Wherein, (x1, y1) be the coordinate of the pixel in the upper left corner of area-of-interest, (x2, y2) be the coordinate of the pixel in the lower right corner of area-of-interest, θ is the X-ray projectional angle of setting, (xv1, and (xv2 yv1), yv2) vertical line through the center of baseline image and the coordinate of intersection point of graticule limiting X-ray projectional angle is respectively, Ccenter is the middle numbering in the numbering of the passage of X-ray sensing apparatus, Cmax is the maximum numbering in the numbering of the passage of X-ray sensing apparatus, rh is transmitted into angle between the X-ray with the passage of middle numbering of X-ray sensing apparatus and the X-ray with the passage of maximum numbering being transmitted into X-ray sensing apparatus from X-ray generator from X-ray generator, c1 and c2 is respectively the lowest number of the passage corresponding with area-of-interest and maximum numbering.

14. computerized tomography equipment as claimed in claim 12, wherein, control device is constructed to determine the contrast concentration corresponding with area-of-interest according to the data obtained by the passage corresponding with area-of-interest in the sampled data obtained.
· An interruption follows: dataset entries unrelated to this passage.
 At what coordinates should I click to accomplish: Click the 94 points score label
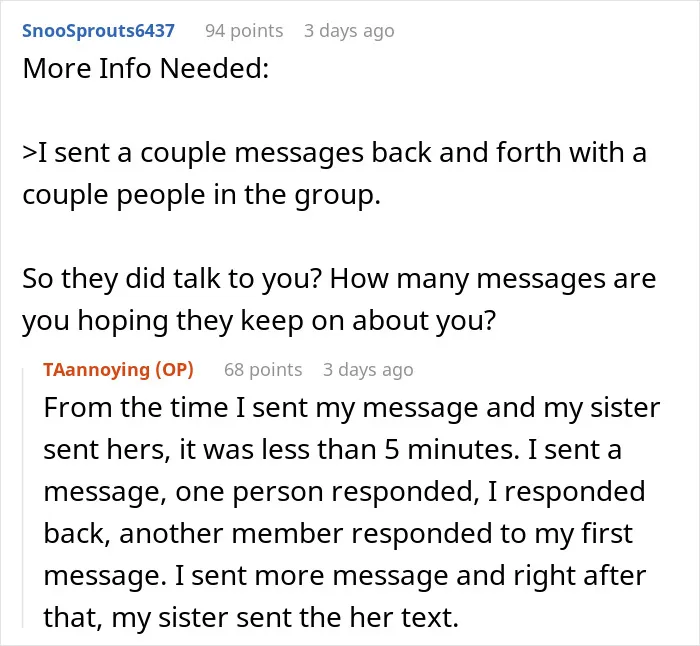click(x=244, y=31)
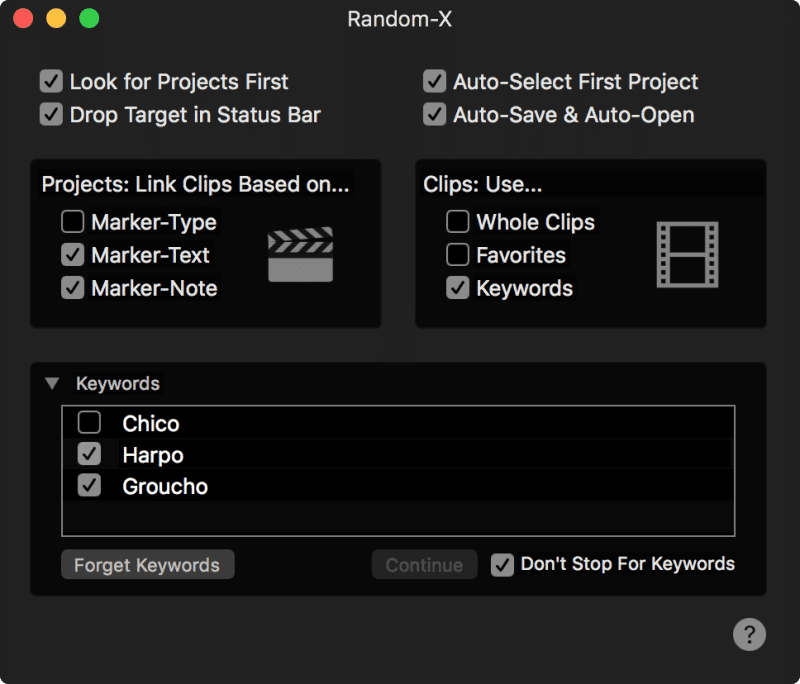Uncheck Auto-Select First Project
The height and width of the screenshot is (684, 800).
[x=434, y=81]
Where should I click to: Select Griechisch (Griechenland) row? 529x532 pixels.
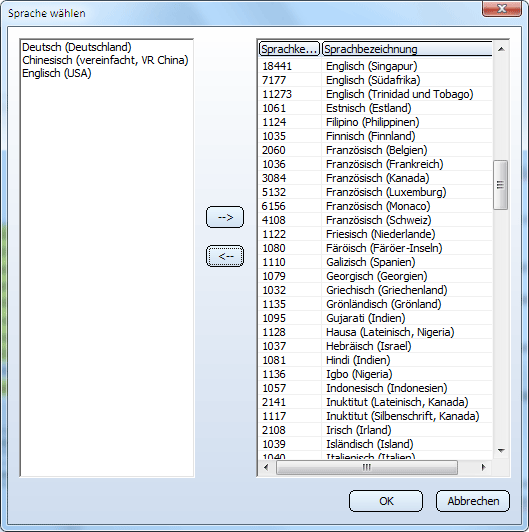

15. computerized tomography equipment as claimed in claim 14, wherein, control device is constructed to calculate the contrast concentration corresponding with area-of-interest according to following formula:

$D\left(n\right)=\underset{i=c1}{\overset{c2}{\mathrm{\Σ}}}{P}_n\left(i\right)-B$

$B=\underset{i=c1}{\overset{c2}{\mathrm{\Σ}}}{P}_p\left(i\right)$

Wherein, P _ni () represents the sampled data obtained by No. i-th passage by carrying out destination object monitoring scanning n-th time, P _pi () represents the sampled data obtained by No. i-th passage by carrying out prescan to destination object, B is the baseline value carrying out prescan to destination object and obtained by the passage corresponding with area-of-interest, D represents the contrast concentration corresponding with area-of-interest when carrying out monitoring scanning for n-th time to destination object, n and i is natural number.